Squandering what would be consumer discretionary income on government largess--as the solution to our lack of consumption?
I'm am not impressed by that argument no matter who makes it.
Soros is not making that argument. Debt spending is spending that is not paid for - thats why its called debt spending.
"Soros is not making that argument. Debt spending is spending that is not paid for - thats why its called debt spending."
So where's the money for that debt ultimately coming from?
It's coming out of our paychecks, isn't it?
Is there some other magical place I've never heard of?
When you say "debt spending" that is in fact "discretionary income"--every penny of debt spending ultimately comes out of the pockets of consumers and businesses.
Squandering the discretionary income of consumers and businesses on government largess through "debt spending" is not the solution to our lack of consumption.
And I can't think of any source of "debt spending" that doesn't ultimately come out of discretionary income --taxes on imports aren't even an exception.
That comes out of the pockets of consumers and businesses too.
Maybe you're suggesting inflation is a way to finance "debt spending" that doesn't ultimately come out of our discretionary income?
Because I'd argue that's baloney too!
Is there some other magical place I've never heard of?
Economic growth.
Imagine George Soros' had a doppelganger who was right wing and argued for tax cuts that increase the debt by the exact same amount. Are you saying that tax cuts will be "[s]quandering the discretionary income of consumers and businesses"? Of course not, but the debt would be the same and it come from the same place and be owed by the same people.
Tax cuts are not spending...unless you think the government owns the money they are letting us keep.
The Book of Rand, Chapter 7, Verse 15.
The Self be with you.
Debt is debt.
Economic growth comes from investment, productivity gains, etc...

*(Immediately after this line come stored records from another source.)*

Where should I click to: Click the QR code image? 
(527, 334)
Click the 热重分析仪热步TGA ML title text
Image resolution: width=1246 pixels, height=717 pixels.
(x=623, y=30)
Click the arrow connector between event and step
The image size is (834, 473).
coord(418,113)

It comes from people and businesses having more discretionary income at their disposal--not by spending their discretionary income on government largess.
"Are you saying that tax cuts will be "[s]quandering the discretionary income of consumers and businesses"? Of course not, but the debt would be the same and it come from the same place and be owed by the same people."
There's this other thing that can happen--it's called "spending cuts".
While it is true that tax cuts can and sometimes do increase the deficit--that isn't always the case. Sometimes cutting taxes actually increases tax receipts!
No really.
Regardless, the proposal they're trying to put on the table isn't even about cutting taxes! I certainly didn't say anything about cutting taxes...
The proposal on the table is about deficit spending--they want to solve our problems by spending what would be our discretionary income on government. George Soros is arguing for spending more of what would be our discretionary income on government.
I'm arguing against that.
If you want to talk about tax cuts? Yes, leaving businesses and consumers to keep more of their discretionary income is definitely one prescription for growth. When businesses can keep more of their profits, they tend to engage in activity that likewise enhance their bottom line. They expand. They hire more people. They make themselves more competitive and efficient by investing in capital equipment...
When consumers can keep more of their own money? They tend to spend more of it. They save some more too--but recapitalizing banks isn't exactly bad news considering all the problems in the banking sector.
In times of economic sluggishness, the more we can do to help businesses and consumers keep more of their discretionary income, the better it is.
Conversely, squandering more of our discretionary income on government largess should be avoided--especially in times of economic sluggishness.
"Economic growth" sounds an awful lot like the "price appreciation" a lot of suckers believed in when they took out mortgages they now can't afford.
There's no question that some people use their money unwisely.
There's also no question about whether the government would squander almost all of it unwisely.
Do you know what happened to all the money the TARP recipients paid back?
Ken,
George Soros wants stimulus. George Soros wants the government to borrow money to spend buying services from business. George Soros wants to provide business with more discretionary income. Because according to Keynes this will stimulate growth.
While it is true that tax cuts can and sometimes do increase the deficit--that isn't always the case. Sometimes cutting taxes actually increases tax receipts!
No really.
I was meaning reducing taxation receipts.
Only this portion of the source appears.